Consumers in control
Taking it one step further, what if we lived in a world where consumers had more of a say in the type of marketing they see? What if users could actively opt out of personalized advertising preferences?
Imagine walking into a browser like Chrome or Safari, asking you to agree or opt-out of a disclosure about how your data is used while actively telling marketers the type of ads you want to see, or even better, the types. of products or services. you are currently in the market for.
We are already seeing similar concepts demonstrated by organizations like Global Privacy Control (GPC)which is designed to allow Internet users to notify companies of their privacy preferences, such as whether or not they want their personal information to be sold or shared.
The first step toward this progressive future of the open Internet begins with difficult but critical conversations about data sharing, transparent consent, and consumer controls. The most logical brands to start that conversation would be key players like Facebook, Google or Apple, but don’t hold your breath waiting for them.
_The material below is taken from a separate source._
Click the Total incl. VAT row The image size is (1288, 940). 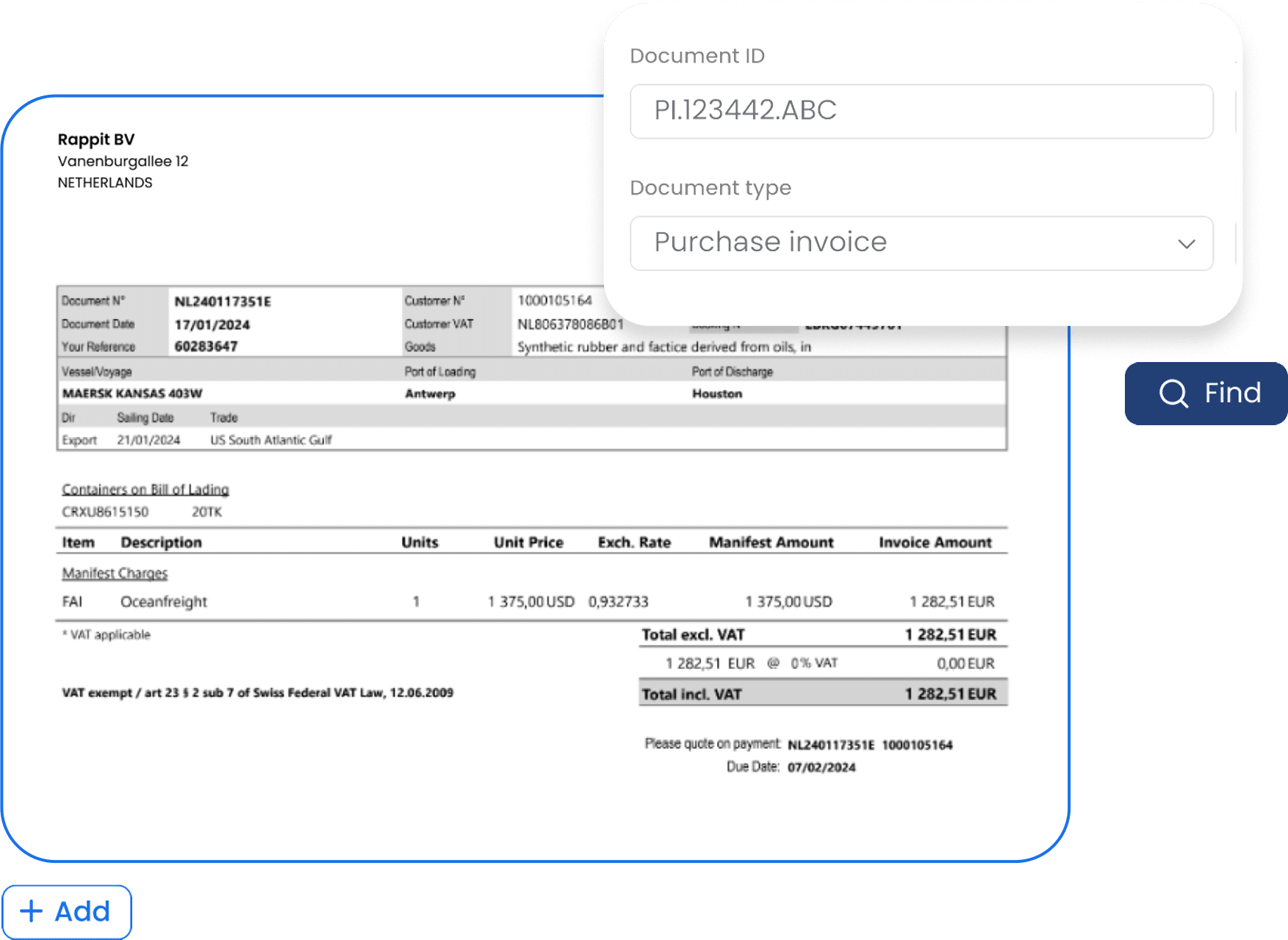[822, 694]
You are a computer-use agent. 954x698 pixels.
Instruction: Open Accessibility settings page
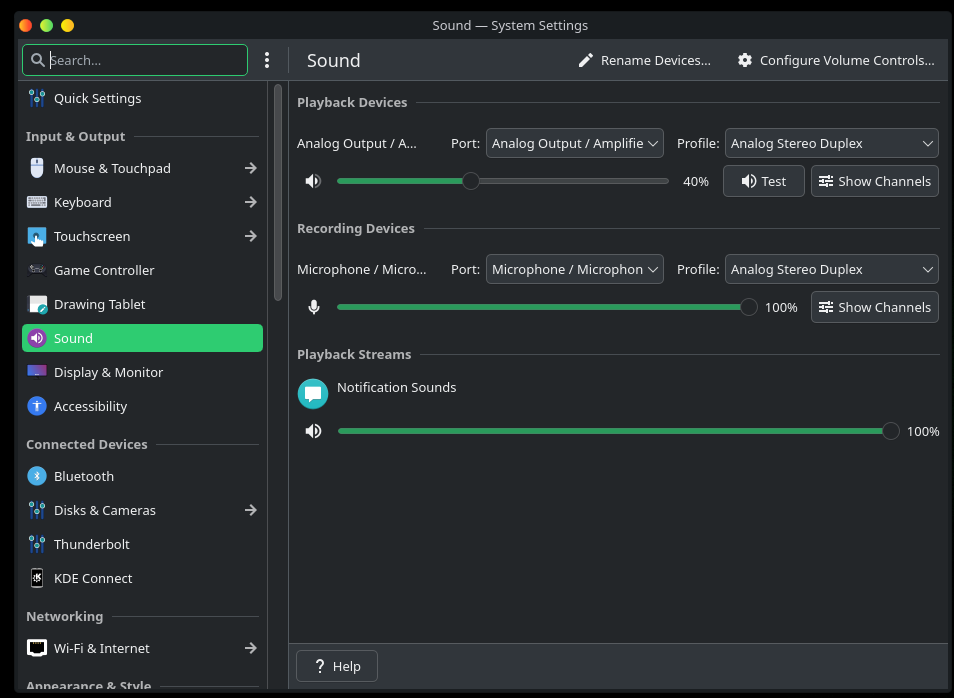(x=90, y=406)
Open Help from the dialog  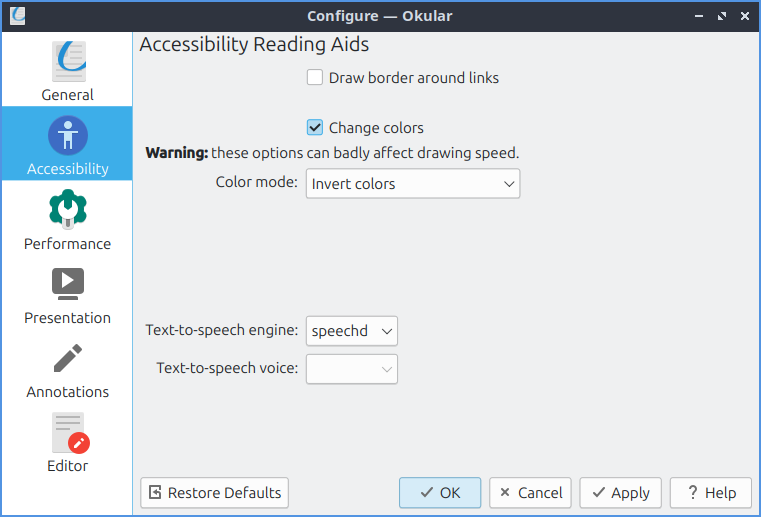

These companies are actively waging wars on many fronts with US and foreign regulators, a decline in consumer loyalty, and an increase in class action lawsuits. Meanwhile, publisher and advertiser revenue retention and value exchange are suffering due to unnecessary extra costs, less transparency, and ultimately, confused and frustrated consumers.
Is it crazy to think that only one of these companies could flip the script on the old walled garden narrative and actually outperform the competition by repositioning itself as the new gold standard for respecting consumers, our rights to our data and do it better with your partners and customers, publishers and advertisers?
At the risk of dating myself and beating this analogy to death, I still remember when it was cool to have an @aol.com email id. Perhaps a new America Online 3.0 is the garden without walls we seek to save us from this downward spiral.
Rob Rokoff is Senior Vice President of Corporate Development at Verisk Marketing Solutions.